Please produce an exact transcription of the lines from the one containing "Given: Click 移除" through the last line of the entries, leaving out every picture.
Data provided section start
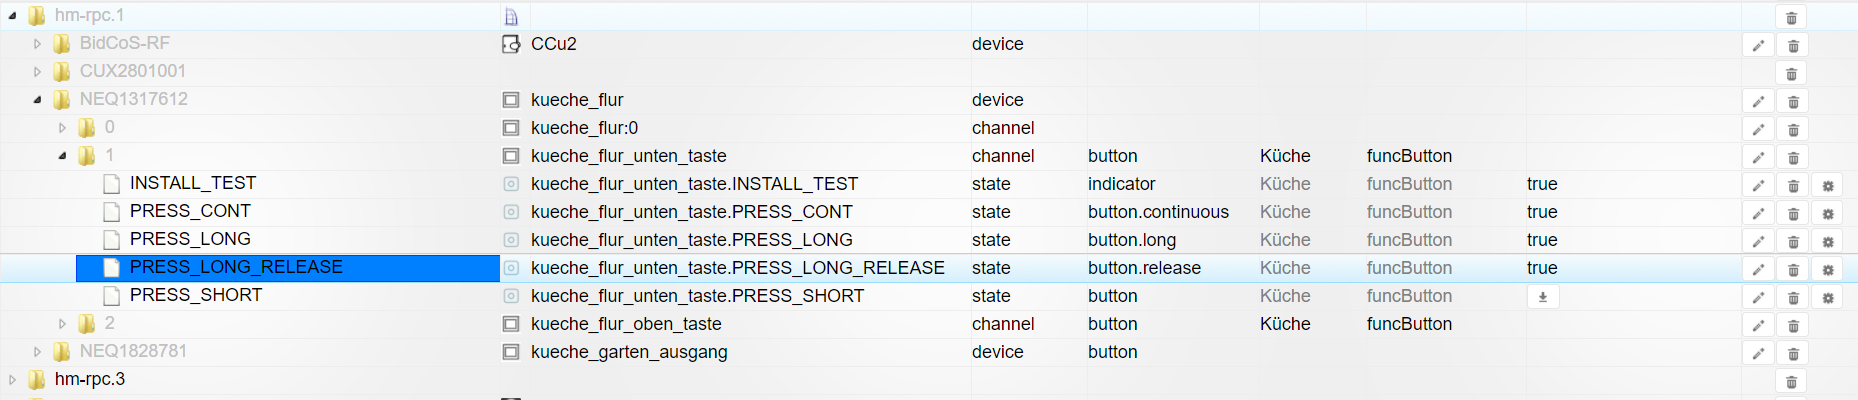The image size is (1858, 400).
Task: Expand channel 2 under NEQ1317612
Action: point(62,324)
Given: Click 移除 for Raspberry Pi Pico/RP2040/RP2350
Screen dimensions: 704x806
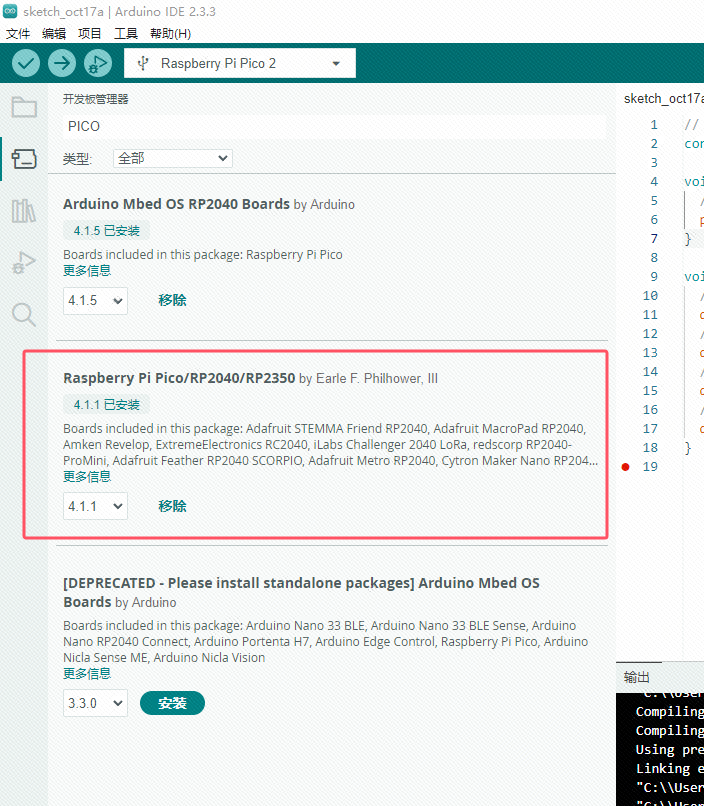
Data provided section end
# Answer to this problem
Given: Click 移除 for Raspberry Pi Pico/RP2040/RP2350
Screen dimensions: 704x806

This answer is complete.